*** Material for this exercise

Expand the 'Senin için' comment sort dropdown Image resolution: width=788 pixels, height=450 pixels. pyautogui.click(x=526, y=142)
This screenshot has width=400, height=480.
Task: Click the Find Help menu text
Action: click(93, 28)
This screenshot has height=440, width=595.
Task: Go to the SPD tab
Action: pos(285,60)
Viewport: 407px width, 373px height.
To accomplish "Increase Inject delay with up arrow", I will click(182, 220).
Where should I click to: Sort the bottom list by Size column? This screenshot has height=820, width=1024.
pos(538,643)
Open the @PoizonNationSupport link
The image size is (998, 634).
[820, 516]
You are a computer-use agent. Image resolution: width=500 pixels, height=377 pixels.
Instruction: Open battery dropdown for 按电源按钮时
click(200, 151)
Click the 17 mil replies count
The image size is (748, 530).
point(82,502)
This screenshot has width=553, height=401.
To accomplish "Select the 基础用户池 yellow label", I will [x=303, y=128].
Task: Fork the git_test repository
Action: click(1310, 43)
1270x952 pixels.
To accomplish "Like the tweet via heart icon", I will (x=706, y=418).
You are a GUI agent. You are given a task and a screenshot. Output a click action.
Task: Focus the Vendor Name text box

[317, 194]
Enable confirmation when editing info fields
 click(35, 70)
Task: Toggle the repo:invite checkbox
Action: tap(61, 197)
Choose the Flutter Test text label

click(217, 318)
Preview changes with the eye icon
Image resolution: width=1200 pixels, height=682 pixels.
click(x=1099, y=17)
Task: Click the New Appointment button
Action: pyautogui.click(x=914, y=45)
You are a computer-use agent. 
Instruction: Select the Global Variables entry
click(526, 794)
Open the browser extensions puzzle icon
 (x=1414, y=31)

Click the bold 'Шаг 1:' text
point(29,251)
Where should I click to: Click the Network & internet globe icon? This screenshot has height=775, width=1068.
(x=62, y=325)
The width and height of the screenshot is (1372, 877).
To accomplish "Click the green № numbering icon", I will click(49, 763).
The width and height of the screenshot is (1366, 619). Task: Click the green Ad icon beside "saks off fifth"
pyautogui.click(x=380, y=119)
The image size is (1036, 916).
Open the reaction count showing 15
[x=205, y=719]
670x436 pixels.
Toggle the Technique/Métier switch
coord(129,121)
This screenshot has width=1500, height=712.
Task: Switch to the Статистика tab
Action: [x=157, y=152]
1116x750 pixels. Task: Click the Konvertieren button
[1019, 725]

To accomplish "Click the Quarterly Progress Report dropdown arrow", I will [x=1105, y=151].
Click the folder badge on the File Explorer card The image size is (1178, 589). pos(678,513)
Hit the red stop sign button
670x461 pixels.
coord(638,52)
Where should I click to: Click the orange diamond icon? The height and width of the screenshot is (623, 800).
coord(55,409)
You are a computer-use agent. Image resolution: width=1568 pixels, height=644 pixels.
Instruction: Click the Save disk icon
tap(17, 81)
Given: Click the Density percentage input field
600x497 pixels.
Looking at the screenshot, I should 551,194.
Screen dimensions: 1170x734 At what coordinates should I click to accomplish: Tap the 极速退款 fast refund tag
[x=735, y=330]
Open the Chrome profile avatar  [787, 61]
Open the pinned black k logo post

******

**Aim of the task:** Beginning with the line that contains "Open the reaction count showing 15", quote each line exactly through the last line of the entries above, and nothing beyond them.

**Answer:**
Open the reaction count showing 15
[x=205, y=719]
670x436 pixels.
Toggle the Technique/Métier switch
coord(129,121)
This screenshot has width=1500, height=712.
Task: Switch to the Статистика tab
Action: [x=157, y=152]
1116x750 pixels. Task: Click the Konvertieren button
[1019, 725]

To accomplish "Click the Quarterly Progress Report dropdown arrow", I will [x=1105, y=151].
Click the folder badge on the File Explorer card The image size is (1178, 589). pos(678,513)
Hit the red stop sign button
670x461 pixels.
coord(638,52)
Where should I click to: Click the orange diamond icon? The height and width of the screenshot is (623, 800).
coord(55,409)
You are a computer-use agent. Image resolution: width=1568 pixels, height=644 pixels.
Instruction: Click the Save disk icon
tap(17, 81)
Given: Click the Density percentage input field
600x497 pixels.
Looking at the screenshot, I should 551,194.
Screen dimensions: 1170x734 At what coordinates should I click to accomplish: Tap the 极速退款 fast refund tag
[x=735, y=330]
Open the Chrome profile avatar  [787, 61]
Open the pinned black k logo post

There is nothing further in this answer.